Distinct Gag interaction properties of HIV-1 RNA 5' leader conformers reveal a mechanism for dimeric genome selection.

Abstract

During HIV-1 assembly, two copies of viral genomic RNAs (gRNAs) are selectively packaged into new viral particles. This process is mediated by specific interactions between HIV-1 Gag and the packaging signals at the 5' leader (5'L) of viral gRNA. 5'L is able to adopt different conformations, which promotes either gRNA dimerization and packaging or Gag translation. Dimerization and packaging are coupled. Whether the selective packaging of the gRNA dimer is due to favorable interactions between Gag and 5'L in the packaging conformation is not known. Here, using RNAs mimicking the two 5'L conformers, we show that the 5'L conformation dramatically affects Gag-RNA interactions. Compared to the RNA in the translation conformation (5'LT), the RNA in the packaging conformation (5'LP) can bind more Gag molecules. Gag associates with 5'LP faster than it binds to 5'LT, whereas Gag dissociates from 5'LP more slowly. The Gag-5'LP complex is more stable at high salt concentrations.
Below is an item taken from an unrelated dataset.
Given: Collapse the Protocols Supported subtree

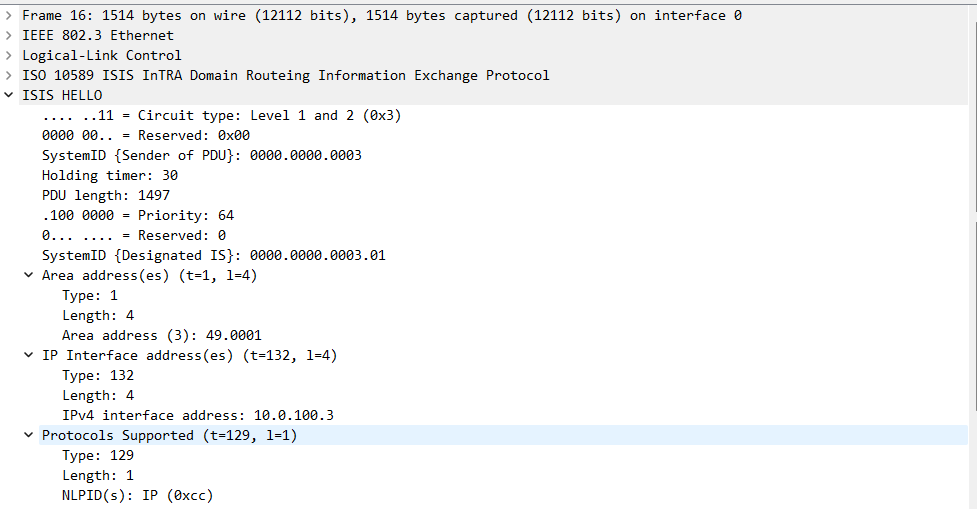Looking at the screenshot, I should [x=29, y=435].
The NC-SP2-p6 region of Gag likely accounts for the faster association and slower dissociation kinetics for the Gag-5'LP interaction and for the higher stability. In summary, our data suggest that conformational changes play an important role in the selection of dimeric genomes, probably by affecting the binding kinetics and stability of the Gag-5'L complex.